Quand l’auteur de « Un sac de billes » fut sauvé par des prêtres

L’écrivain Joseph Joffo, celui qui avait survécu, enfant, aux persécutions nazies sous l’Occupation, grâce notamment à l’intervention de plusieurs prêtres et évêque, est décédé le 6 décembre à l’âge de 87 ans.

Dans son célèbre récit autobiographique, Un sac de billes, porté deux fois au cinéma, Joseph Joffo raconte sa propre histoire et celle de son grand frère, Maurice, alors jeunes adolescents juifs parisiens, contraints à fuir seuls en zone libre afin d’échapper aux rafles antisémites sous l’Occupation allemande. À plusieurs reprises dans le récit, il relate la manière dont des prêtres catholiques les ont aidés à échapper à la Gestapo.

« Les enfants sont avec moi »

C’est d’abord dans un train, début 1942, alors que les parents de Joseph et Maurice envoient leurs deux plus jeunes enfants rejoindre leurs aînés à Menton, en zone libre, qu’un prêtreintervient lors d’un contrôle allemand et les prend sous sa protection. Les enfants, âgés de 10 et 12 ans, à qui leur père leur a intimé de ne jamais révéler à quiconque qu’ils sont juifs, n’ont pas de papier à présenter au soldat. Un prêtre présent dans le wagon assure alors que « les enfants sont avec lui ». Lorsque Maurice le remercie d’avoir menti pour les sauver, il murmure : « Je n’ai jamais menti, vous étiez avec moi comme tous les enfants du monde le sont également. C’est même l’une des raisons pour lesquelles je suis prêtre, pour être avec eux ».

Les faux certificats de baptême

Plus tard, en septembre 1943, les deux frères sont arrêtés à Nice par la Gestapo. Enfermés de longues semaines à l’hôtel Excelsior, quartier général SS niçois, les officiers nazis laissent finalement partir Maurice, qui prétend posséder des certificats de baptême catholique. « Petit, si tu ne reviens pas d’ici 48 heures avec vos certificats de baptême, on coupera ton petit frère en morceaux », le menace-t-on.

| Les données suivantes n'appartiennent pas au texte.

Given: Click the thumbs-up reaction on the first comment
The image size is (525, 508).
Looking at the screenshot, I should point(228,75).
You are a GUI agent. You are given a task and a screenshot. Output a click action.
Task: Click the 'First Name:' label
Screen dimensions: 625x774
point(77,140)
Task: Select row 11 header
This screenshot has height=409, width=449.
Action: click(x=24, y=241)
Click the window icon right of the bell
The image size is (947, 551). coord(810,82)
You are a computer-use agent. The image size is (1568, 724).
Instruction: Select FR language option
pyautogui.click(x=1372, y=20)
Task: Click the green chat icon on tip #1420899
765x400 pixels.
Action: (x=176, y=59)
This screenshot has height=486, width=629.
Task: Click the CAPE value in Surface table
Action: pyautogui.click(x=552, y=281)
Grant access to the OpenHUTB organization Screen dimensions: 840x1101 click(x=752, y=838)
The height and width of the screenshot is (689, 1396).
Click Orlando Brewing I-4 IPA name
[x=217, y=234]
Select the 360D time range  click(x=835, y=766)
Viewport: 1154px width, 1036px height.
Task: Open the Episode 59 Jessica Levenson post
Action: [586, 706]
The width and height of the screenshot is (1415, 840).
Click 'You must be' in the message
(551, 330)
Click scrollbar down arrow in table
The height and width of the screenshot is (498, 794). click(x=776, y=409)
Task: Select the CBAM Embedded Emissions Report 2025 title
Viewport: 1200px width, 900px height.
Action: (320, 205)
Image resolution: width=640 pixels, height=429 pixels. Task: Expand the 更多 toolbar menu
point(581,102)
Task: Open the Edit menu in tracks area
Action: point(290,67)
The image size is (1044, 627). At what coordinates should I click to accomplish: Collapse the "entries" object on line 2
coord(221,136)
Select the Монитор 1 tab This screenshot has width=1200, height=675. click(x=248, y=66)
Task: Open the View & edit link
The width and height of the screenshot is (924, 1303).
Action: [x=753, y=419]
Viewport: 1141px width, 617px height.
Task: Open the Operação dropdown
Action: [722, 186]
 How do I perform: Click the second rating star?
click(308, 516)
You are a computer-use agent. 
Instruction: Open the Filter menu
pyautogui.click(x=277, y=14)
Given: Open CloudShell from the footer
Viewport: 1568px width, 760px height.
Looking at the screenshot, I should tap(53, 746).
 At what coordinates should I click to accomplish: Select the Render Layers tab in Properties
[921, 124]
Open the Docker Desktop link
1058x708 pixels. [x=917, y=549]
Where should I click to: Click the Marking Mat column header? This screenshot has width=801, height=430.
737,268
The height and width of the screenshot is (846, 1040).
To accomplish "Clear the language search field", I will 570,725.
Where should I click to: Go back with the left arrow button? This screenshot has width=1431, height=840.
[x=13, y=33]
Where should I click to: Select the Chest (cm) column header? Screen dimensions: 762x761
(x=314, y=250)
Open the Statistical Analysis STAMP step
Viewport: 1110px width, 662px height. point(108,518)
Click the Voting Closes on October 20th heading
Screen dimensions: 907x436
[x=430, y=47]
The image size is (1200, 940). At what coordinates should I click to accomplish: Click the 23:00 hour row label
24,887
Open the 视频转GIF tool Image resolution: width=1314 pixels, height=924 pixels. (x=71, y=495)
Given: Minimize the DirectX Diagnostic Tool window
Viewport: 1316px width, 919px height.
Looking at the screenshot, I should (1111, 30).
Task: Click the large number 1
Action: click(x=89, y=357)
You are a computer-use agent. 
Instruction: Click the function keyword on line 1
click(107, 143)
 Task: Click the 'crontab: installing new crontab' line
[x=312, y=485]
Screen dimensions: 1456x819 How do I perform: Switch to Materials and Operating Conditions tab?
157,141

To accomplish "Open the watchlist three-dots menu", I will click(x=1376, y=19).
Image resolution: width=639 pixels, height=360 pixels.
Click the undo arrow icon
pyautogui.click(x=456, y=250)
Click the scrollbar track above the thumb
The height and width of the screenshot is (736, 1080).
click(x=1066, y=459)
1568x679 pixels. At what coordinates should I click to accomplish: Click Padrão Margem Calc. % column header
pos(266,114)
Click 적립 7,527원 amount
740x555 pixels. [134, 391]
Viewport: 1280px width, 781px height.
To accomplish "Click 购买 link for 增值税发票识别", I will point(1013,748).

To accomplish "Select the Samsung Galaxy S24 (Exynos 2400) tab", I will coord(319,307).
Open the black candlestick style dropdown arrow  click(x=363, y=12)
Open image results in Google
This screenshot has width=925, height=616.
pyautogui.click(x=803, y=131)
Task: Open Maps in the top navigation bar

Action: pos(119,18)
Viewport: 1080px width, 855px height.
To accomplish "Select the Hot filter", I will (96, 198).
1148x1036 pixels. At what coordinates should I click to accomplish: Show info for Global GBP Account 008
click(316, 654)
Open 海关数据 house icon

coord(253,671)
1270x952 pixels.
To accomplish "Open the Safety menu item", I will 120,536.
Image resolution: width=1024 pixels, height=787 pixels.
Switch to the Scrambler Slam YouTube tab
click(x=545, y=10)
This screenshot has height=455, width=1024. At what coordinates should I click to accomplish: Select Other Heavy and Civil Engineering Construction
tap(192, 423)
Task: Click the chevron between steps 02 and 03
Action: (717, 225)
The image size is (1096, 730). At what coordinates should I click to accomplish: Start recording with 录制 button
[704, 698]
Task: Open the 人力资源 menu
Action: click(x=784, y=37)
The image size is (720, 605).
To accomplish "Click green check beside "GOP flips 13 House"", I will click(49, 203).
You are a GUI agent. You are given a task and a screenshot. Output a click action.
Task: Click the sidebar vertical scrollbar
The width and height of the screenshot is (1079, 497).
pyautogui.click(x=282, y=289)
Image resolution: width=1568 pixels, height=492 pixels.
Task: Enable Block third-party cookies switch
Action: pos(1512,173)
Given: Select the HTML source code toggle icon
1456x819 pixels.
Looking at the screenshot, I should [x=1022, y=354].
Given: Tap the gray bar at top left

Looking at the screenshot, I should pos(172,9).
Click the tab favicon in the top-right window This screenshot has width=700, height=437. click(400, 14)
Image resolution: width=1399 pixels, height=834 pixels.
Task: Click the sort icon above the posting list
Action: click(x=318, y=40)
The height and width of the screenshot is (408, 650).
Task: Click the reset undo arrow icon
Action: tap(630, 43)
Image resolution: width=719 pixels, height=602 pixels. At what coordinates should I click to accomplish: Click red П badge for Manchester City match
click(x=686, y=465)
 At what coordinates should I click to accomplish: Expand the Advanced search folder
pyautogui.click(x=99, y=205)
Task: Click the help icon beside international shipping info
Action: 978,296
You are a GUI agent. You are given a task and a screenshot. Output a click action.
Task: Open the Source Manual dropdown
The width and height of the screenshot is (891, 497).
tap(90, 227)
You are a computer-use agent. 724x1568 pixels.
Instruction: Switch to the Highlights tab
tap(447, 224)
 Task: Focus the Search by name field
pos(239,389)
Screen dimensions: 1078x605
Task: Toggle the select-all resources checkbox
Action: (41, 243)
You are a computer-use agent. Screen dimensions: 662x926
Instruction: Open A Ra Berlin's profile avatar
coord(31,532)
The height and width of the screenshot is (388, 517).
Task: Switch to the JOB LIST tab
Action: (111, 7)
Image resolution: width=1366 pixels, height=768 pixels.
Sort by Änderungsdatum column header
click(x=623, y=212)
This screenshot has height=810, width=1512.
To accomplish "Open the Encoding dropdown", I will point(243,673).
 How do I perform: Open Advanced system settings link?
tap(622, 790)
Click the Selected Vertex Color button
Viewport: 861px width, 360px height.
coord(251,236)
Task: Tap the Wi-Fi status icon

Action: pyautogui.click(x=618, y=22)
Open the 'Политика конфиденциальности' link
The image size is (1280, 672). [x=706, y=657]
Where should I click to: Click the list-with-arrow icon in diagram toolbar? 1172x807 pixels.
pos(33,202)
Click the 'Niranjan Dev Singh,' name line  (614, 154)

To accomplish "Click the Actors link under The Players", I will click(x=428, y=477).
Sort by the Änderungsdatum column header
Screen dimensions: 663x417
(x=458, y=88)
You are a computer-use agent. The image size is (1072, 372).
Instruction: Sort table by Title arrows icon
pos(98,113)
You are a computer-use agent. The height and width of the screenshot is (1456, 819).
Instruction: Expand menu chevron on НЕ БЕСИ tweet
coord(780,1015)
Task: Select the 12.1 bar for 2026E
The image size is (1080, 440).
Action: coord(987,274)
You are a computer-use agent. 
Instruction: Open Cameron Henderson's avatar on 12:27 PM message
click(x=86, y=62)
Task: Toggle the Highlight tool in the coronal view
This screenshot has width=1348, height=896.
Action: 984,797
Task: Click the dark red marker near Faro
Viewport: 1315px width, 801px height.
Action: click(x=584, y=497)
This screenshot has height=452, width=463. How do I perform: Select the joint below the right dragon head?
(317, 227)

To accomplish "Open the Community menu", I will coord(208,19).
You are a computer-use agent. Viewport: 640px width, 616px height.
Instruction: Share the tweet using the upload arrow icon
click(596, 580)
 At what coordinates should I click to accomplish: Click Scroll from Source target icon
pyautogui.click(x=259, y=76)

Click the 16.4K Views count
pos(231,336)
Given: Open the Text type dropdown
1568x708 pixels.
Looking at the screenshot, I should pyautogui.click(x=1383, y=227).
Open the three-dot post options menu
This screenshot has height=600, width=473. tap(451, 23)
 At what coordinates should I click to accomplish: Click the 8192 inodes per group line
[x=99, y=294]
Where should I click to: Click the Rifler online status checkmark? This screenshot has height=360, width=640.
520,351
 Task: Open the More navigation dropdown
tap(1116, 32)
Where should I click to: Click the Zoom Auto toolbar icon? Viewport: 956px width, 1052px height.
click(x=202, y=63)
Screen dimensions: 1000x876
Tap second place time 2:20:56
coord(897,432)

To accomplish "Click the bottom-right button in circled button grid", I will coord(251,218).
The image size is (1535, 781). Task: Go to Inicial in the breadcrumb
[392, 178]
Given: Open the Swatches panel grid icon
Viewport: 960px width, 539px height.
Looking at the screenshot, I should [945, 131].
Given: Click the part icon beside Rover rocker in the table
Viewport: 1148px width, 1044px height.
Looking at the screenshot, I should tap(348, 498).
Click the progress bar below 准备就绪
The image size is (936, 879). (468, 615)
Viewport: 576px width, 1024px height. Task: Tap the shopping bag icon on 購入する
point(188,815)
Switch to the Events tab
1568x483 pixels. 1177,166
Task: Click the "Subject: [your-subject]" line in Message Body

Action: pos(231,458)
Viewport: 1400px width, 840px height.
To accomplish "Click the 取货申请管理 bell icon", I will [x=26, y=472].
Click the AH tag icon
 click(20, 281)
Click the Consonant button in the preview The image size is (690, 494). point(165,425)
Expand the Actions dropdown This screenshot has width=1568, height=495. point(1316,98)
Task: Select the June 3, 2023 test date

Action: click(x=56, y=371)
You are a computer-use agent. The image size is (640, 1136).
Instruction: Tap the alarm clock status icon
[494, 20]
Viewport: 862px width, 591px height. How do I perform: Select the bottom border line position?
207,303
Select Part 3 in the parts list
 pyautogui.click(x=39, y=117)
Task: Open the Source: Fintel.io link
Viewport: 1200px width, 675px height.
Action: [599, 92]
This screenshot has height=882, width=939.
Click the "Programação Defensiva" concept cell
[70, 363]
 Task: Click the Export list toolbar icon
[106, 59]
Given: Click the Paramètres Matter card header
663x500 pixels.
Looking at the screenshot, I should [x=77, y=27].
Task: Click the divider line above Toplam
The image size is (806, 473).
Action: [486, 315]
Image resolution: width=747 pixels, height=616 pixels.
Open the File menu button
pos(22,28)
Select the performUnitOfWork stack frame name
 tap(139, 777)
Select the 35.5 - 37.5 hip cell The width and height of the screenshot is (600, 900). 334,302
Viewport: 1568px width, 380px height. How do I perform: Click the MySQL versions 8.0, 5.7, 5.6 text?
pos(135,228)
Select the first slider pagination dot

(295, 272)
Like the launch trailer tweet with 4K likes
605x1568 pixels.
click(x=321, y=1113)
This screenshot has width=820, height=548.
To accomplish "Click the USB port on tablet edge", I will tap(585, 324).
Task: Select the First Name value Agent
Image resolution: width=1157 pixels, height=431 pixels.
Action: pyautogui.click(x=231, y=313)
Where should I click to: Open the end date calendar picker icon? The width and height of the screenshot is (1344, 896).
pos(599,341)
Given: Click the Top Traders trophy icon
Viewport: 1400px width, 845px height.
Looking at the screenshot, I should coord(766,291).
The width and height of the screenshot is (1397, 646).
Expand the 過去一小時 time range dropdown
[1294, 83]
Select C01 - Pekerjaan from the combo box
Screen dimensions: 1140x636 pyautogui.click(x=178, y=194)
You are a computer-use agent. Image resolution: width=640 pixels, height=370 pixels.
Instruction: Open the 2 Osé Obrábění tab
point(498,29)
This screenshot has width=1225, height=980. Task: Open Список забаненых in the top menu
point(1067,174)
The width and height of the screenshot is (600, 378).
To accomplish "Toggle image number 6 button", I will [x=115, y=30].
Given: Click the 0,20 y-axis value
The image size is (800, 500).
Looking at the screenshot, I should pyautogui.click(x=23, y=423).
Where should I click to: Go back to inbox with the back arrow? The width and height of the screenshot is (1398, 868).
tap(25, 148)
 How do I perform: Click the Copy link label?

Se souvenant alors du prêtre qui les avait sauvés dans le train, il va frapper à la porte de la première église sur son chemin, « l’église de la Buffa ». Le chanoine Victor Rua accepte de les aider, et fait intervenir l’évêque de Nice, Mgr Paul Rémond, qui leur fournit de faux certificats de baptême et de communion solennelle ainsi qu’une lettre manuscrite dans laquelle il exige la libération des deux enfants, se déclarant prêt si nécessaire à se rendre en personne au siège de la Gestapo.

Mgr Paul Rémond, déclaré Juste parmi les Nations en 1991, avait contribué à la création du « réseau Marcel », qui a sauvé 527 enfants juifs de la déportation en leur fournissant de faux certificats de baptême et en les plaçant dans différentes institutions catholiques.